Welcome to the NeuroAI Lab at the Wyss Center for Bio and Neuroengineering. We develop machine learning methods and data systems for neuroinformatics and medical AI, with a focus on longitudinal neural, wearable, and clinical time-series data. Our goal is to understand human state, intention, and behavior from complex biological signals, and to transform these signals into reliable tools for neuroscience, medicine, rehabilitation, and human-machine interaction.

A central theme of our work is modeling human state from neural and biomedical signals as they change over time. We study latent representations in high-dimensional neural dynamics, develop foundation models for neural and biomedical time series, and build real-time decoding systems for closed-loop applications. Our current applications include neurorehabilitation and assistive systems for Parkinson’s disease, spinal cord injury, and stroke. We see neuroinformatics as a bridge between AI, neuroscience, medicine, and human-centered systems.

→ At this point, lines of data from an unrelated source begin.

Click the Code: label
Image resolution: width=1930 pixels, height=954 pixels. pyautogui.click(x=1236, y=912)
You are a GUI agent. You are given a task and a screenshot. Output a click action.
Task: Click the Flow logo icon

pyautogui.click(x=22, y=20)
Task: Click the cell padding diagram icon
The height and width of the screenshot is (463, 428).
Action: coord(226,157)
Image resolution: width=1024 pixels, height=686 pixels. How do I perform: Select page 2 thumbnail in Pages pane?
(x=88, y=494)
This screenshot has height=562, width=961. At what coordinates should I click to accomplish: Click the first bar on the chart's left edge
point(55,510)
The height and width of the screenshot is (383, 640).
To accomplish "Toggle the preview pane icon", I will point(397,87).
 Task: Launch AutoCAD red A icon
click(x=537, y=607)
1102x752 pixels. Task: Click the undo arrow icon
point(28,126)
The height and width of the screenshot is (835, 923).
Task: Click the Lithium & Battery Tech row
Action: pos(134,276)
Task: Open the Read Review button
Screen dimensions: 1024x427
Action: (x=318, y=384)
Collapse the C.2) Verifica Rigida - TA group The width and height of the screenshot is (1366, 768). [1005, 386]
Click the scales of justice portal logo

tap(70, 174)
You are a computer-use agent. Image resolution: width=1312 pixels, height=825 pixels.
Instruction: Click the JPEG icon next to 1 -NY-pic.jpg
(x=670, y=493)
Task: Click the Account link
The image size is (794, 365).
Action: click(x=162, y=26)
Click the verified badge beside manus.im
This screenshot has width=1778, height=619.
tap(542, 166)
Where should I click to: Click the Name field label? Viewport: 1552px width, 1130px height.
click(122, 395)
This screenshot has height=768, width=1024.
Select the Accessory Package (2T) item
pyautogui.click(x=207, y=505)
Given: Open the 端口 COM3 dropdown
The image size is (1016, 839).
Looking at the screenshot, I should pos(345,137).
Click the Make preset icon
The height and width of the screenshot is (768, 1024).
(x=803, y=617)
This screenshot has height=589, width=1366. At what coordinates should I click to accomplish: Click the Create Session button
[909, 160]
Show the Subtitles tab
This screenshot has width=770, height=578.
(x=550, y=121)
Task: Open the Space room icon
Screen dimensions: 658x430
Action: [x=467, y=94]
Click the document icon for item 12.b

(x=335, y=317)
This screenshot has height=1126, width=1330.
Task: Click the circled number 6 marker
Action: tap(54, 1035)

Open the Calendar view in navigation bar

By developing reliable models for longitudinal neural and biomedical data, we aim to support new tools for neurorehabilitation, neurological disorders, aging research, assistive technologies, and data-driven medical discovery.

Research topics

Longitudinal Neuroinformatics
Brain and biomedical signals change across days, months, people, devices, and clinical conditions. We develop machine learning methods for modeling non-stationary neural and biological time series, including neural drift, cross-day alignment, cross-subject transfer, and uncertainty-aware decoding.

Real-Time Medical AI and Closed-Loop Systems
We build low-latency AI systems that can operate in real time with humans in the loop. Applications include adaptive neurotechnology, assistive wearables, and neurorehabilitation.

Multimodal Human-State Modeling
We combine neural, behavioral, wearable, physiological, and clinical data to infer human state, intention, and functional ability. This line of work connects neuroinformatics with human-centered AI, rehabilitation, aging research, and adaptive human-machine interaction.

Open Tools for Reproducible Neuroinformatics

We are committed to open science and reproducibility. We develop and maintain open-source tools for neuroinformatics, including machine learning libraries and analysis pipelines. Our tools are designed to be scalable, and adaptable to a wide range of neuroscience and biomedical applications. We also share our models to facilitate collaboration and accelerate progress in the field.

Collaboration projects

Restoring communication pathways after spinal cord injury or stroke
   PI: Dr. Kyuhwa Lee, Wyss Center (CH) and Dr. Yun-Jae Won, KETI (KR)

The aim of the project is to develop high-performance brain signal decoding algorithms that can deal with neural drift, coupled with a soft & lightweight exosuit to support arm and hand movement. This international project is supported by bilateral funding from Switzerland's Innosuisse and South Korea's KIAT, bringing together expertise from both countries. Its significance lies in its potential to accelerate neuro-rehabilitation for people with stroke and spinal cord injuries by using novel peripheral nerve stimulation exosuit design that allows for sustained postures without fatigue.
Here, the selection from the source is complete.